TASK TO CARRY OUT: Taking each line of the records in turn, count those containing "target" and report only the number.

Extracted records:
::::::::

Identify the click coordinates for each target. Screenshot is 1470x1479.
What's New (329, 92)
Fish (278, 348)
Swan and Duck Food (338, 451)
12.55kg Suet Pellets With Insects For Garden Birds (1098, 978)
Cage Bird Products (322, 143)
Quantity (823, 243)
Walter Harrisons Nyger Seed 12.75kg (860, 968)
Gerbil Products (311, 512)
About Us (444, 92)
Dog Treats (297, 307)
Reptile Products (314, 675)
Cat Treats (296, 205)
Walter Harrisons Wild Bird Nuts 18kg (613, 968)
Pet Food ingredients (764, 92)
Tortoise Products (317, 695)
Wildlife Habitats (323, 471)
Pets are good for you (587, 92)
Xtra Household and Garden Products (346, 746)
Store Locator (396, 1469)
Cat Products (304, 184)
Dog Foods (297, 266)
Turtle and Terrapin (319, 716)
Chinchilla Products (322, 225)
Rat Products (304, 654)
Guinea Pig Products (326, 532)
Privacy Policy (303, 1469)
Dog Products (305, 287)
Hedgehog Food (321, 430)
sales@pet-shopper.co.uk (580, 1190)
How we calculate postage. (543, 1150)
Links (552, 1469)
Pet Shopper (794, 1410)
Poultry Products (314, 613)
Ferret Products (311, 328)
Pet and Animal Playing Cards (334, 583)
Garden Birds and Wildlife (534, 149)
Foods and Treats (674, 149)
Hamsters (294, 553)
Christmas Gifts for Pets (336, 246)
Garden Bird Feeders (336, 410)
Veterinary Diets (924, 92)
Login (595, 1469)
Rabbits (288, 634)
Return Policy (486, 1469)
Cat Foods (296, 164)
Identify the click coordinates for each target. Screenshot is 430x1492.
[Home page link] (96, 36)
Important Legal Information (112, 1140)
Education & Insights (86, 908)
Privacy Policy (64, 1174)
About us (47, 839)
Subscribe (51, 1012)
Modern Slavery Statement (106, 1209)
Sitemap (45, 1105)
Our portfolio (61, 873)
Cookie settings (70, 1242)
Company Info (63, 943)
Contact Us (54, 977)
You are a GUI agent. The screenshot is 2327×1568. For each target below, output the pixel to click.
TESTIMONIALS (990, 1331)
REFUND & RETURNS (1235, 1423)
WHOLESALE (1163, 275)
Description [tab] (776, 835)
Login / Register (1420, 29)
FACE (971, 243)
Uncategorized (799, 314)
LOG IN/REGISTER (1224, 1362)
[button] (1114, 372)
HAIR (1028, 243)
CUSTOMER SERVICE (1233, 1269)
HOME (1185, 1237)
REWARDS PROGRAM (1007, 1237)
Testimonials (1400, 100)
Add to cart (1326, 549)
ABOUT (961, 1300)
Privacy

::::::::

RESULT BELOW: 3